Workers say the company implemented that policy to get people who don’t typically work weekends to work weekend shifts, which itself is a change in company direction.

“Part of why it’s nice to work at New Seasons is because normally they have been flexible around your schedule and your lifestyle,” said floral department worker Madelyn Barzee, who’s been at New Seasons nearly four years.

Management regularly holds “Coffee Chats” in a conference room, where workers can ask questions and hear from coworkers. But discussions covering the new policies were held in a human resources office where workers could only go in one or two at a time. And in the small meetings, Barzee recalls HR wasn’t very forthcoming.

Grocery workers in particular had lots of concerns. So one day, top managers showed up and called grocery workers into the conference room with 10 minutes’ notice to answer questions.

Bernardi says the meeting struck a bad tone.

“It was very adversarial. It was really upsetting,” she said. That meeting was a turning point for some workers: At the next union organizing meeting, people who hadn’t previously been involved showed up and signed cards indicating union support.

Management responds

Workers who are active in the organizing drive are distributing their own publication, called “The Blue Slip,” to share information about the union effort with coworkers. But management at the store has repeatedly thrown out the publication, workers say. And a bulletin board that used to be open for announcements had new rules after the union campaign began. Now, all postings must be approved by management, be dated and be removed after 14 days.

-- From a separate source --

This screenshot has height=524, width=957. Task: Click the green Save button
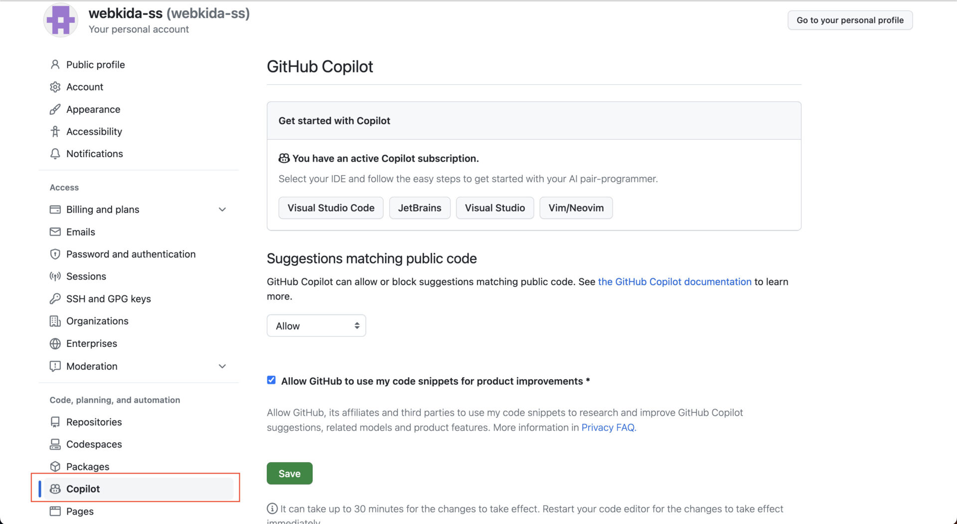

Those things led workers to file an unfair labor practice charge against the company on June 1.

Workers say the company has otherwise been fairly quiet in response to the campaign, but that its decision to retain noted anti-union law firm Ogletree Deakins speaks for itself.

In a emailed statement to the Labor Press, New Seasons CEO Nancy Lebold said management is “committed to honest, transparent and collaborative conversations with staff through this process.”

NLRB filings were not available by press time, but the New Seasons Labor Union said the company filed a position statement proposing a larger bargaining unit that would include assistant managers.